Esta semana recibí un correo de una mamá muy preocupada por el alto contenido pornográfico que envían y reciben los adolescentes a través de sus redes sociales: “Mi hija de 11 años recibió de un compañero de escuela en su WhatsApp un sticker porno. Aunque el tamaño es pequeño de la imagen, la escena es muy explícita y XXX. Siempre reviso el celular todas las noches e inmediatamente lo di de baja del grupo. Para mi sorpresa no era la única imagen que había recibido. Descubrí emojis haciendo blow job (sexo oral). Notifiqué a las mamás de los niños del mismo chat que tengo confianza para avisarles de este hecho y que estén al pendiente y supervisando los celulares. Sé de otras mamás que los chicos y chicas desde los 10 y 11 años están mandando sus packs a sus amiguitos y sin saber las consecuencias. Hablé con mi hija para pueda hablar fuerte y decir: “No mandes eso…” o “No uses esas palabras”. Y si no hay cambio, salirse del grupo. Tengo muchos candados con el internet de mis hijos, pero jamás imaginé que los stickers pudieran ser un peligro… pero SÍ, lo son… Invito a todos los papás estar alertas de lo que nuestros hijos envían y reciben en sus celulares. Nunca había hablado sobre este tema con mi hija y aproveché para decirle los peligros que tiene ver pornografía. Hay que protegerlos porque desde pequeños pueden recibir contenidos que por su corta edad les puede afectar toda su vida.”

¿Sabemos lo que hacen o miran nuestros hijos cuando no estamos presentes? Probablemente NO, o quizás creemos que los conocemos tan bien y pensamos “nuestro hijo nunca lo haría.” La tecnología no solamente ha traído muchos beneficios para la humanidad, sino también grandes retos a los padres y peligros nocivos para nuestros hijos. Muchos de ellos han sustituido nuestra tutela y orientación por el internet y compañeros para aclarar inquietudes en el tema de la sexualidad.  La mayoría de ellos inician la consulta de la pornografía no por curiosidad sino por accidente o influidos por la presión de grupo y sus redes sociales. Hace unas semanas un chico de 10 años me mostró cómo en su Instagram recibe gran cantidad de solicitudes para ver porno. Cada vez más niños entre 8 y 10 años llenan su cerebro de imágenes y videos distorsionados sobre la intimidad física y crean escenarios y expectativas totalmente repugnantes de lo que es una sexualidad sana. ¿Qué pasaría si nuestro hijo de 11 años ve un video de un hombre contorsionista haciéndose blow job? Perdonen mi “corrientada” (En México significa decir algo de mal gusto), pero nuestros hijos están expuestos a un mundo no solamente muy adelantado a su edad sino, además totalmente absurdo y tóxico.
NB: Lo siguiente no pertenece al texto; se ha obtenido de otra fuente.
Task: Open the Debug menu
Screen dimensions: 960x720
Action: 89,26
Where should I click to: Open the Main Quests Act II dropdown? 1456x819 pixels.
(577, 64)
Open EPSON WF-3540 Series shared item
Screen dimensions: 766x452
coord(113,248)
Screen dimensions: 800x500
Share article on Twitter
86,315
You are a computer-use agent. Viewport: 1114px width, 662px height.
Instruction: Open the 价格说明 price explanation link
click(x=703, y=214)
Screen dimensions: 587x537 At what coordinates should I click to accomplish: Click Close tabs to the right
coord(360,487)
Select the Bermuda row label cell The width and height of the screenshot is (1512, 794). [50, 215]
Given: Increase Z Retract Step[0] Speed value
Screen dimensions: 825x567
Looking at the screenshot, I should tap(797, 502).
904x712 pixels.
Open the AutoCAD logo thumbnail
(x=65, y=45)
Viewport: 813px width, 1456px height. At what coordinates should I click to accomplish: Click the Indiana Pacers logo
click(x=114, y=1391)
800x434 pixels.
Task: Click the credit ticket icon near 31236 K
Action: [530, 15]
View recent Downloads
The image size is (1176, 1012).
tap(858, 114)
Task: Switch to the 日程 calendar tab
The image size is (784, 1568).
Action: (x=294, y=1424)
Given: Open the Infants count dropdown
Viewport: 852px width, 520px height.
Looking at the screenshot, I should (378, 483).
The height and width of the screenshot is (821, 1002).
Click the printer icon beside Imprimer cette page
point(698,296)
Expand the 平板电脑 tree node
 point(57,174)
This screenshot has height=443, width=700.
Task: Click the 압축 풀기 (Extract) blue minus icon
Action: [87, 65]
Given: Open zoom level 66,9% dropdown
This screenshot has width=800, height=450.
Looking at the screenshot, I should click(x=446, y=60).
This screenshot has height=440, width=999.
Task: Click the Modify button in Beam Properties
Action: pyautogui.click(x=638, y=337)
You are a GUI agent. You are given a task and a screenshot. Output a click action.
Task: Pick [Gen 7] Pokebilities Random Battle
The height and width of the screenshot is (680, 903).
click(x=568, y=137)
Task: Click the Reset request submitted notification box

A principios del próximo mes de septiembre publicaremos un nuevo libro titulado “PORNO: La droga más adictiva, precoz y destructiva de nuestros hijos” que expone sus implicaciones en la vida personal, escolar, social, profesional y de pareja. Ver pornografía a edades muy tempranas hay mayor riesgo que se convierte en una adicción. La neurociencia nos dice que ver pornografía es una de las actividades que el cerebro produce más dopamina (neurotransmisor que produce placer y responsable de crear dependencia) y la mantiene por más de 4 horas produciendo sensación de placer en una exposición de solamente 15 minutos. Es muy importante no entregar la tecnología muy pronto y menos sin supervisión y con un diálogo abierto y racional. Seamos centinelas y no espías. Centinela es la persona que está alrededor de una ciudad y anuncia con voz fuerte algún peligro que amenace a la comunidad. Seamos centinelas sin miedo que advirtamos a nuestros hijos de los riesgos y pongamos los medios para protegerlos de este enemigo silencioso que llega a sus recámaras mientras dormimos.